◆ **About this exercise**: Only the last stretch of the records is wanted: restate word for word the line with "1285x952 pixels." and every line after it.

BEGIN Data for the task

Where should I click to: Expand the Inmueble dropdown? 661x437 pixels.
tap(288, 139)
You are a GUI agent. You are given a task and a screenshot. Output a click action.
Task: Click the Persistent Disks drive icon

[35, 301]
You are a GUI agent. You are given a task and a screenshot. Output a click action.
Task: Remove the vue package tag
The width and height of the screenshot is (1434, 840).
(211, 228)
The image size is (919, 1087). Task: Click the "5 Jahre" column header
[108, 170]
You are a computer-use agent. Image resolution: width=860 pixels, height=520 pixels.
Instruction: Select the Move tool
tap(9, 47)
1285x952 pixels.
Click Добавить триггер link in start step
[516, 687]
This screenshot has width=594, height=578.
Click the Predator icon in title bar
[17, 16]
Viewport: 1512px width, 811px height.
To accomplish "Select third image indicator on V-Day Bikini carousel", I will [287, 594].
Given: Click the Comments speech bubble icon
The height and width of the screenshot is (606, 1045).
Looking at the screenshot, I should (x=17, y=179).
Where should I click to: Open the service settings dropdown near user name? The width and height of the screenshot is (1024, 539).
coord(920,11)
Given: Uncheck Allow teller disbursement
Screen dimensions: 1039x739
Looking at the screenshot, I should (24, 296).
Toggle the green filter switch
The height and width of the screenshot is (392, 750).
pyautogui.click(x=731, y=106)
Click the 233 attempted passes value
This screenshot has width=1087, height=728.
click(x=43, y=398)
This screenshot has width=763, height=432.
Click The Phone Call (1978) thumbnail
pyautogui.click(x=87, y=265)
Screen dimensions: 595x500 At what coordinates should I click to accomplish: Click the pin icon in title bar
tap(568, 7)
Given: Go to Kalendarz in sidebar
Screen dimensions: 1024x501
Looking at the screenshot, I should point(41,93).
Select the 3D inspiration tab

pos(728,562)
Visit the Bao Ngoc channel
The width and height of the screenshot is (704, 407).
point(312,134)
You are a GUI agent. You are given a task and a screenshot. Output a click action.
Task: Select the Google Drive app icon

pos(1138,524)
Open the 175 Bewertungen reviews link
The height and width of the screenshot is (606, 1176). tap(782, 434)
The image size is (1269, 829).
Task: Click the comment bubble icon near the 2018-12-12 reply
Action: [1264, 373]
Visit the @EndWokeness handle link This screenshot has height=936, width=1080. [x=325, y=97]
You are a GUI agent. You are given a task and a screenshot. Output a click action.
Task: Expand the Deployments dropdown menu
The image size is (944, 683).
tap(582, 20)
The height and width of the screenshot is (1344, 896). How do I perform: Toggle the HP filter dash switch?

END Data for the task

◆ **Result**:
1285x952 pixels.
Click Добавить триггер link in start step
[516, 687]
This screenshot has width=594, height=578.
Click the Predator icon in title bar
[17, 16]
Viewport: 1512px width, 811px height.
To accomplish "Select third image indicator on V-Day Bikini carousel", I will [287, 594].
Given: Click the Comments speech bubble icon
The height and width of the screenshot is (606, 1045).
Looking at the screenshot, I should (x=17, y=179).
Where should I click to: Open the service settings dropdown near user name? The width and height of the screenshot is (1024, 539).
coord(920,11)
Given: Uncheck Allow teller disbursement
Screen dimensions: 1039x739
Looking at the screenshot, I should (24, 296).
Toggle the green filter switch
The height and width of the screenshot is (392, 750).
pyautogui.click(x=731, y=106)
Click the 233 attempted passes value
This screenshot has width=1087, height=728.
click(x=43, y=398)
This screenshot has width=763, height=432.
Click The Phone Call (1978) thumbnail
pyautogui.click(x=87, y=265)
Screen dimensions: 595x500 At what coordinates should I click to accomplish: Click the pin icon in title bar
tap(568, 7)
Given: Go to Kalendarz in sidebar
Screen dimensions: 1024x501
Looking at the screenshot, I should point(41,93).
Select the 3D inspiration tab

pos(728,562)
Visit the Bao Ngoc channel
The width and height of the screenshot is (704, 407).
point(312,134)
You are a GUI agent. You are given a task and a screenshot. Output a click action.
Task: Select the Google Drive app icon

pos(1138,524)
Open the 175 Bewertungen reviews link
The height and width of the screenshot is (606, 1176). tap(782, 434)
The image size is (1269, 829).
Task: Click the comment bubble icon near the 2018-12-12 reply
Action: [1264, 373]
Visit the @EndWokeness handle link This screenshot has height=936, width=1080. [x=325, y=97]
You are a GUI agent. You are given a task and a screenshot. Output a click action.
Task: Expand the Deployments dropdown menu
The image size is (944, 683).
tap(582, 20)
The height and width of the screenshot is (1344, 896). How do I perform: Toggle the HP filter dash switch?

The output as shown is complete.